In our research, we focus on the application of BT in science, in particular, open science. The idea behind open science is to make scientific research more transparent and accessible to mitigate problems. Examples are intransparent review processes, plagiarism, restricted freedom of research, and paywalls restricting access to scientific publications.  

In a first step, we analyzed existing BT-based applications related to open science according to the following criterions: 

  • Does the application build on a custom or existing blockchain (like, e.g., Bitcoin)?  

  • Which consensus method is used? Proof of work, proof of stake, or other. 

  • Which are the target phases within the research cycle? We divided the phases into evaluation/idea, experiment, documentation, processing, analysing, publication, and reputation. 

  • How well is the application documented?  
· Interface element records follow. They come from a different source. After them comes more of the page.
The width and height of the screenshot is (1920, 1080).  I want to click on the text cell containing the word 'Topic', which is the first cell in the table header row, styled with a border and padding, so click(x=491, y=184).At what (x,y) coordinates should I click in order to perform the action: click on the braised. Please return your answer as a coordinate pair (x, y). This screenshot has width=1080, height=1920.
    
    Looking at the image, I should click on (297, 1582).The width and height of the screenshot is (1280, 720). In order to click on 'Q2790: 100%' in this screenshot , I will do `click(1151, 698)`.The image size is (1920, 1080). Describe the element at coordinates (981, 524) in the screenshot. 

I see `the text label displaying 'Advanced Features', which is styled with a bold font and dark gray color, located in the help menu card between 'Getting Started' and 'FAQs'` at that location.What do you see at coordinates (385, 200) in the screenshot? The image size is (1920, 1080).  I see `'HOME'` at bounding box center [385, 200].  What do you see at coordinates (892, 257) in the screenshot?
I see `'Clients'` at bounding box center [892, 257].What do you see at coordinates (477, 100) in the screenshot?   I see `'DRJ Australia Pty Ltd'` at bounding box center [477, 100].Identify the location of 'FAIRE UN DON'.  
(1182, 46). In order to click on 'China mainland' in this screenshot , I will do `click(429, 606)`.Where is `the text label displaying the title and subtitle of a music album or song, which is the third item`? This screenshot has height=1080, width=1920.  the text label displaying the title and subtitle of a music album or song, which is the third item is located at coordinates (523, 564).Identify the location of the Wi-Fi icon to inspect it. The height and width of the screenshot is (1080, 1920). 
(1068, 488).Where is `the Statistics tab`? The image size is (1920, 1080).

  • What is the maturity level of the application? Concept, prototype, or deployed. 

In total, we investigated 43 applications which we identified primarily by search engines (e.g., Google Scholar) and divided them into the categories reproducibility (9), trustability (12), decentralized storage/database (7), marketplace (4), identity management (3), privacy/confidentiality (2), and infrastructure providers (6). Regarding maturity level, the vast majority of applications is in the concept phase. Some prototypical systems are available, but there are only a few deployed and well-established applications (e.g., OriginStamp, Hyperledger, and Bernstein). 

Our analysis showed that existing projects and applications do not yet make use of the full potential of BT. Thus, our research goal is to develop ideas for further applications. We imagine, for example, using BT to store study designs and hypotheses tamper-proof, as well as all survey results. Storing this information in a blockchain ensures that the results can be compared to the hypothesis verifiably. Another idea targets the Internet of Things where, e.g., measurement data of sensors could be stored in a blockchain ensuring that the data cannot be manipulated later on. This would increase the credibility of experiments that are too complex to be reproducible by a third party. 

Finally, we point out challenges that need to be addressed in the future to make sure the scientific community can benefit from BT. One of the challenges we identified is the design and development of correct and secure smart contracts. Such contracts often manage valuable resources (information or money in the form of cryptocurrencies) which could get inaccessible (even for the owner) or stolen if functional correctness and security are not given. Thus, we forecast that approaches for the evaluation and formal verification of smart contracts will become crucial in the future. Finally, in our view, researchers and the blockchain community should address topics like standardization and frameworks to facilitate access and use of BT and therefore, to increase its rate of adoption in the scientific community and beyond. Overall, we analyzed current blockchain applications and projects for science to create a state-of-the-art view, described our ideas for the future to foster science and identified challenges that need to be addressed to use the full potential of the BT.